Всё-таки это была здравая мысль – поставить над эллинами всеобщего государя, разом положив конец межплеменным распрям. И Пелониды вот уже несколько поколений отлично справлялись с властью, которую даровал им сам Аполлон. Ликандр не был исключением. Богобоязненный, привыкший безоговорочно исполнять высшую волю, царь превосходно подходил для целей Локсия и Кадмила. Народ охотно следовал его указам: в сердцах эллинов жила та смесь уважения, страха и симпатии к царю, о которой мечтает любой властелин. Словом, Ликандр являл собой образец идеального правителя.
Но вот мужем и отцом он был далеко не идеальным. Кадмил не знал, что именно произошло с Фименией, однако после её странной неожиданной смерти взял царскую семью под скрытый надзор. Как оказалось – не зря.
У Ликандра оставалось ещё двое детей. Старшая дочь Эвника от первого брака (её мать умерла родами) и малютка-сын Акрион. Говорили, что Ликандр поначалу обрадовался рождению первенца, полюбил его, часто возился с ребёнком и повсюду брал с собой. Но однажды – Акриону тогда было восемь лет – царь страшно разгневался на него за что-то и велел казнить дитя на месте. Именно казнить: не выпороть, не запереть дома, не оставить без ужина. Лишить жизни. Собственного отпрыска. Каково? Семела, разумеется, такого допустить не могла. Она тайно передала сынишку на воспитание в хорошую семью. А, чтобы Акрион случайно себя не выдал, провела весьма серьёзный магический обряд, в результате чего начисто стёрла мальчику память.
В результате царский сын, не ведая горя, воспитывался у приёмных родителей. Кадмил приложил немало усилий, чтобы выяснить, кто именно усыновил юного Акриона: как-никак, Ликандр был не вечен, а смена династии – всегда дело хлопотное.

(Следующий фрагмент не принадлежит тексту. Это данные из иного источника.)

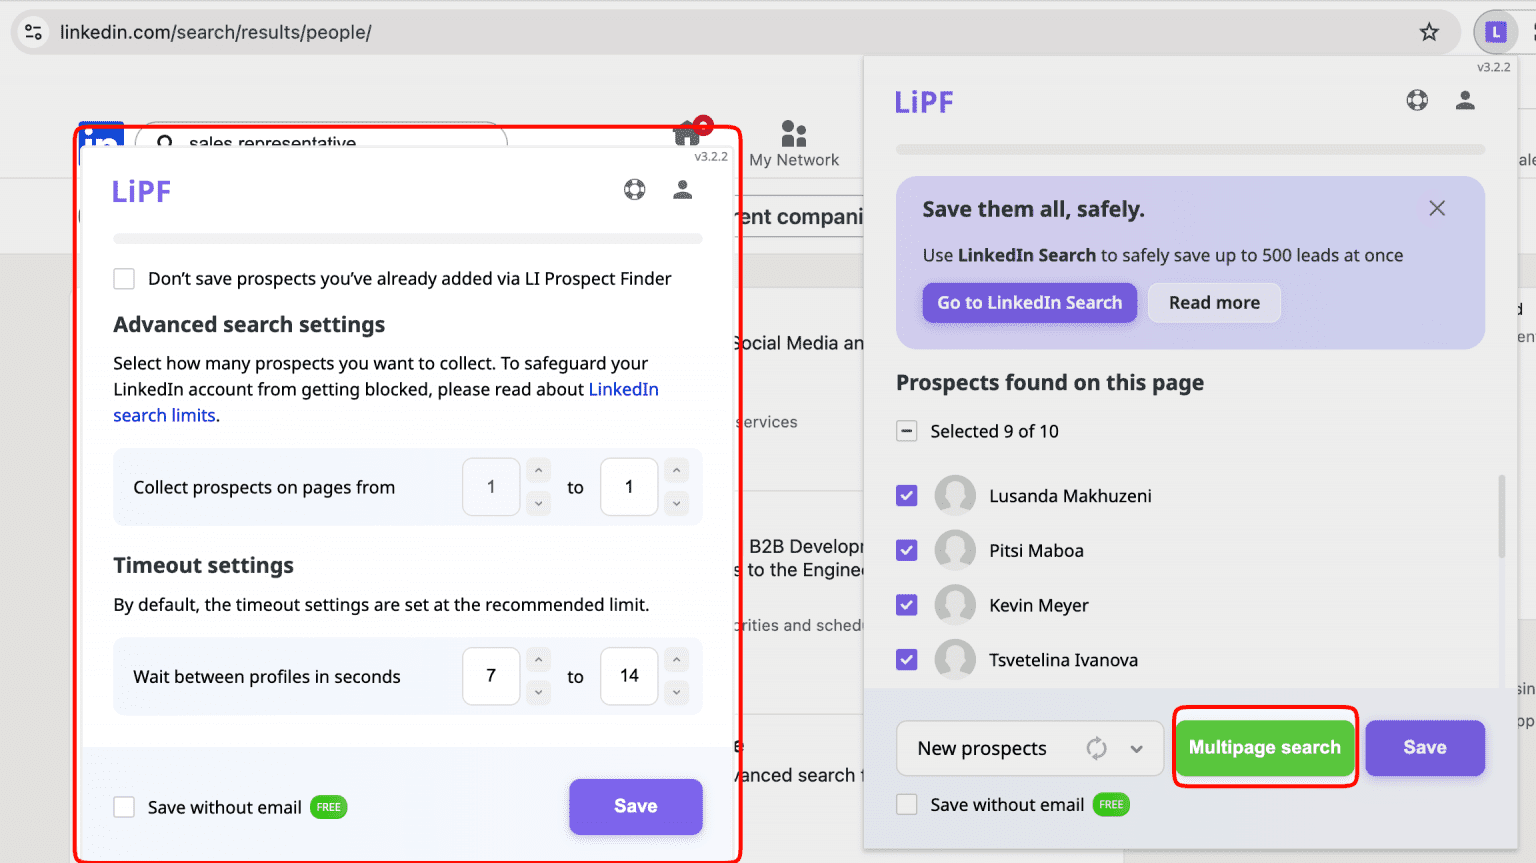The image size is (1536, 863).
Task: View site information icon in address bar
Action: point(33,32)
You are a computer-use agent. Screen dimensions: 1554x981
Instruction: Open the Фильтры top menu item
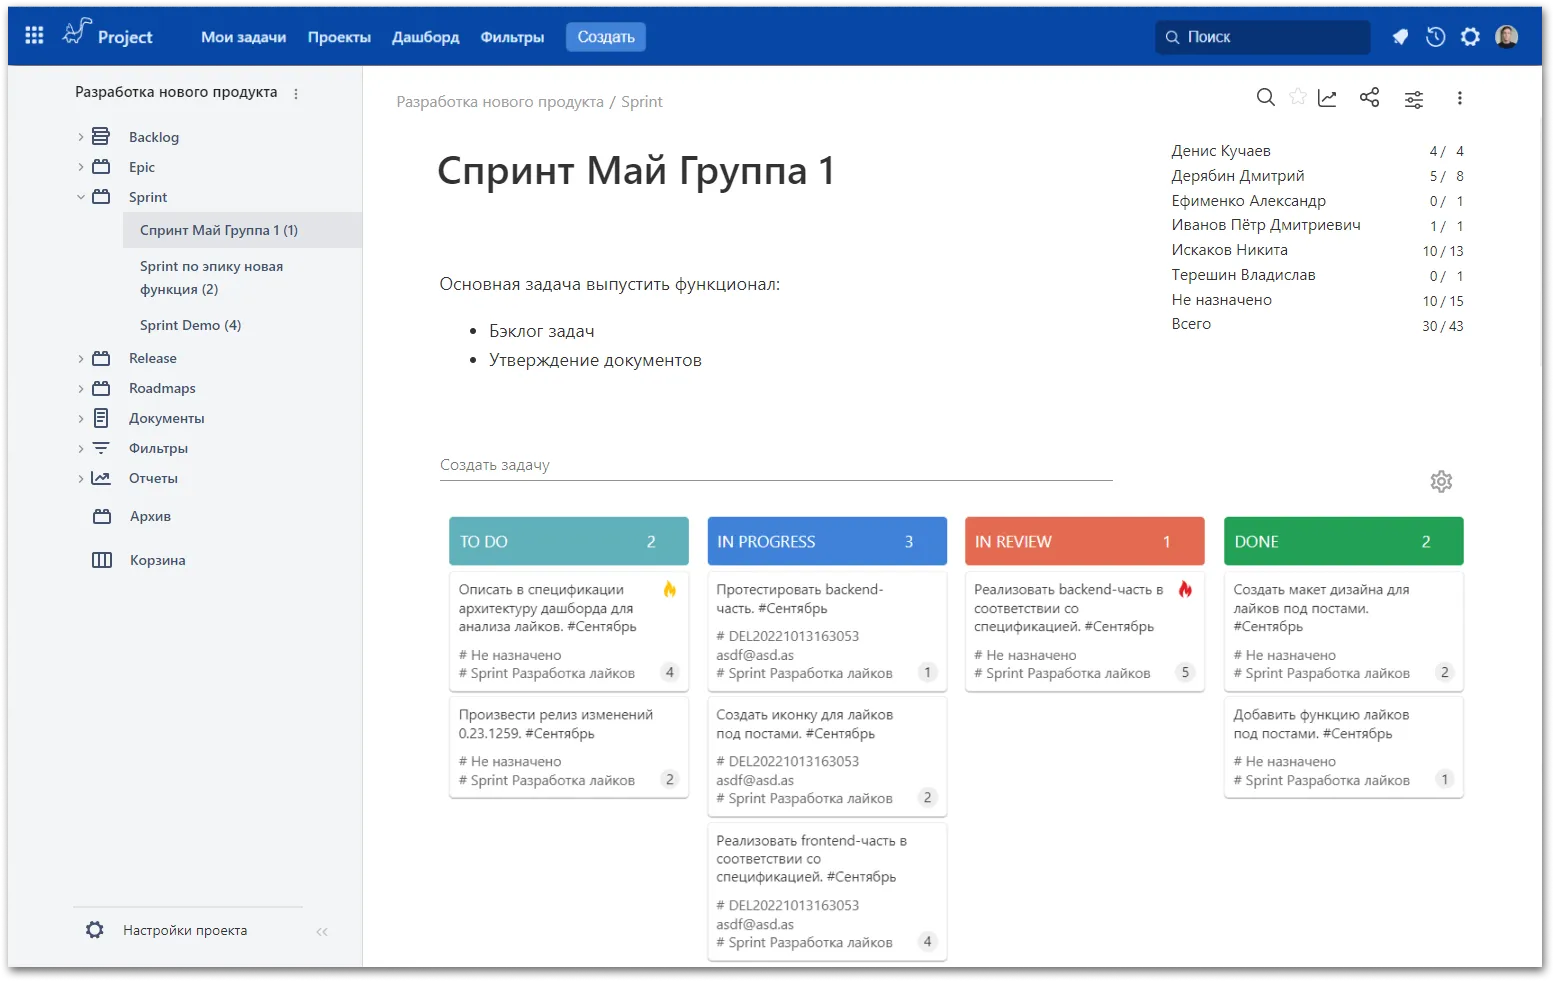pos(512,37)
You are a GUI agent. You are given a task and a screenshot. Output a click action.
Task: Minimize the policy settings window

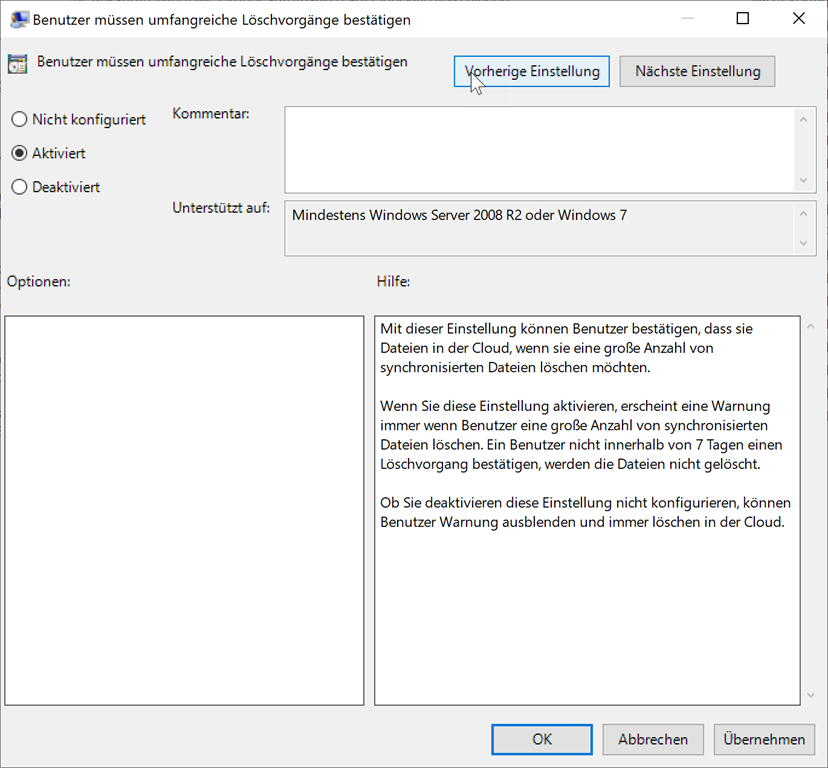coord(686,19)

Куда легче в случае безвременной гибели правителя предъявить народу чудесно найденного венценосного наследника, чем искать нового претендента на престол.

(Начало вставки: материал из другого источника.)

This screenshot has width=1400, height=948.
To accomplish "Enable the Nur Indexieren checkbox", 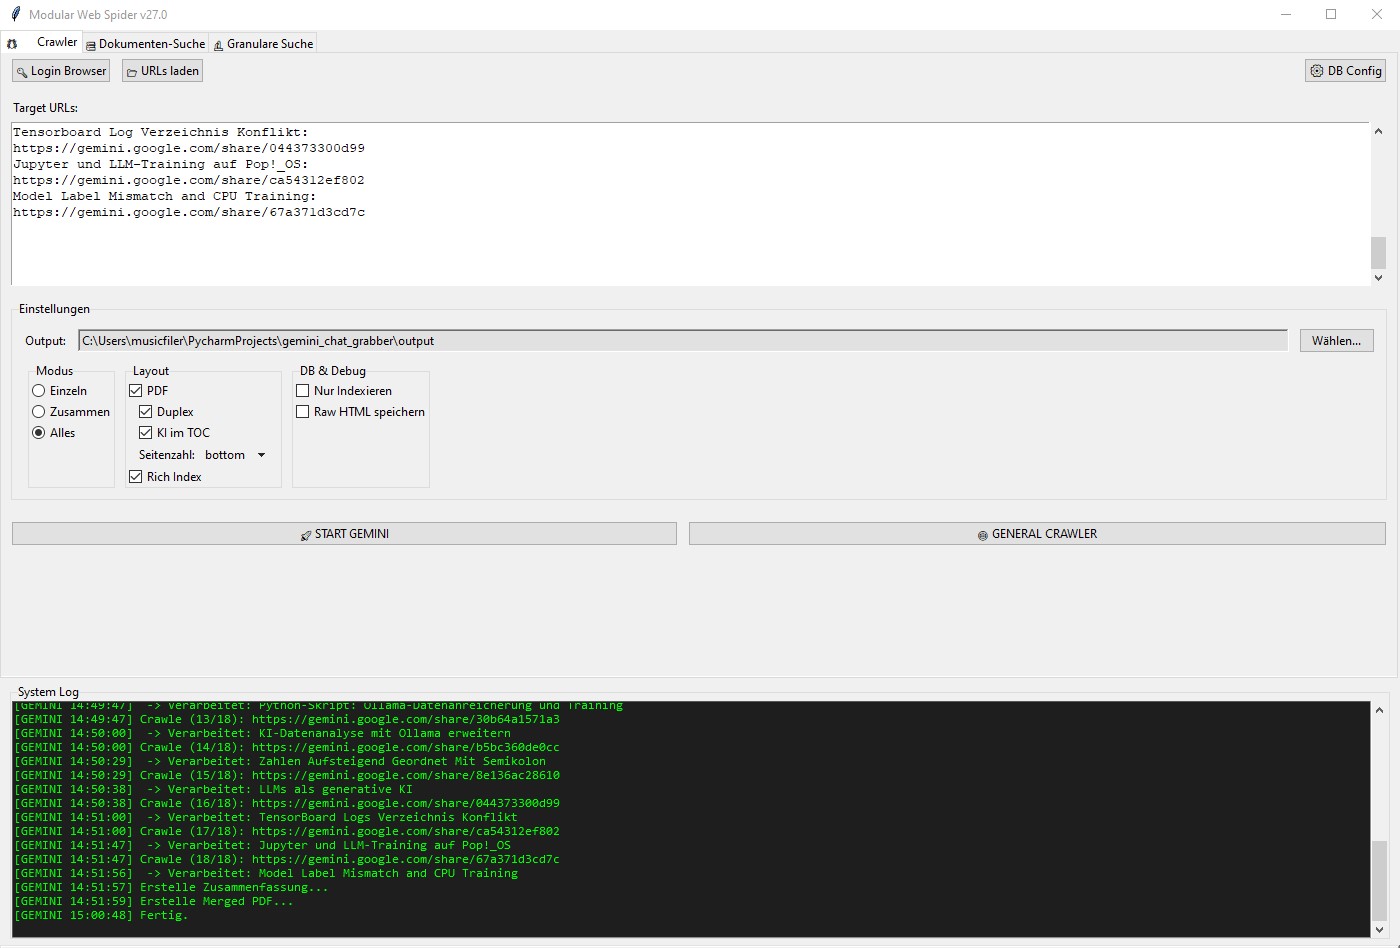I will tap(303, 391).
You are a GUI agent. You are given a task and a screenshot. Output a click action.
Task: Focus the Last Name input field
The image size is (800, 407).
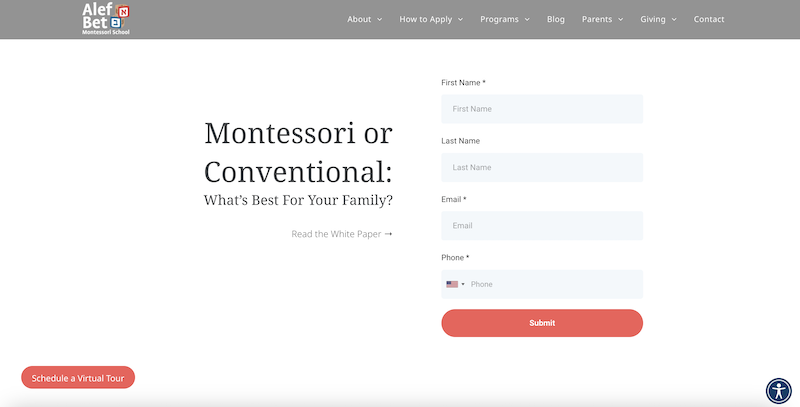[541, 167]
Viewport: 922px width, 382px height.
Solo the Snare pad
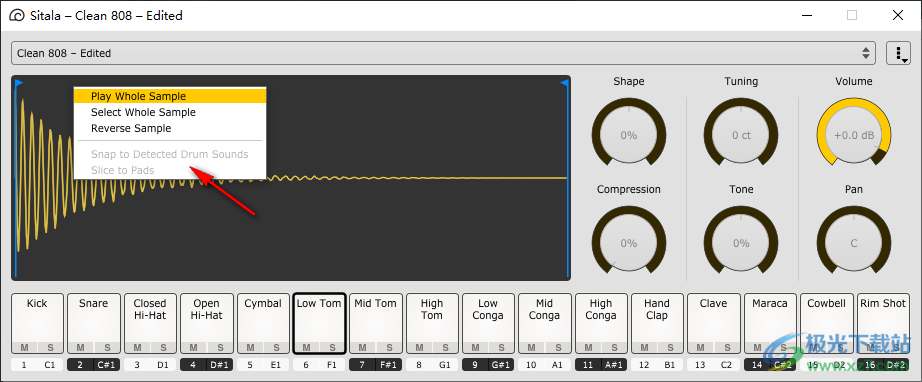(106, 347)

«Впрочем, – утешил себя Кадмил, – Ликандр ещё крепок и, если боги будут милостивы, проживёт не один десяток лет. А уж милости нам не занимать».
Убавив скорость, он принялся снижаться; ночное небо скрывало его от посторонних глаз. Пролетев над агорой и Ареопагом, Кадмил свернул к Царскому холму, где угловатой громадой белел дворец Пелонидов.
Размерами тот превосходил любое городское здание: два крыла, три этажа по десять локтей в высоту, да ещё башня – удивительное сооружение, в котором помещалась опочивальня Ликандра. Дворец не был, разумеется, сложен из сырцового кирпича, подобно всем городским домам – на стены царской резиденции пошёл лучший пентелийский мрамор. В тронном зале потолок подпирали колонны, стены выстилала мозаика, под огромной кухней был устроен погреб с ледником, куда круглый год привозили снег с горных вершин, и даже рабам полагались отдельные закутки для сна – чтобы не смущали лишний раз взор правителя.
Словом, здесь было довольно места, чтобы затеряться в тёмных углах и без лишнего шума исполнить задуманное.
Кадмил осторожно приземлился на дворцовом балконе – узком, в шаг шириной выступе, окружённом перилами. Предстояло то, что он не любил: стать невидимым. Кадмил частенько мечтал о том, чтобы учёные вроде Локсия поскорее изучили, как это работает, и придумали какую-нибудь магическую штуковину вроде того же лётного костюма. Тогда оказалась бы не нужна постоянная выматывающая концентрация, когда всё время думаешь, что ты невидим, невидим, невидим, воплощаешь в голове пространство, где находишься – но без себя, с точностью до мельчайшего предмета, будто стал прозрачным, будто тебя нет... И попробуй лишь на миг отвлечься – сразу откроешься, а по новой фокус уже не сработает. Всё это сложней, чем решать системы уравнений, которым учили в детстве жрецы на Парнисе. Уже через четверть часа пот льётся градом, а спустя полчаса и вовсе выдыхаешься.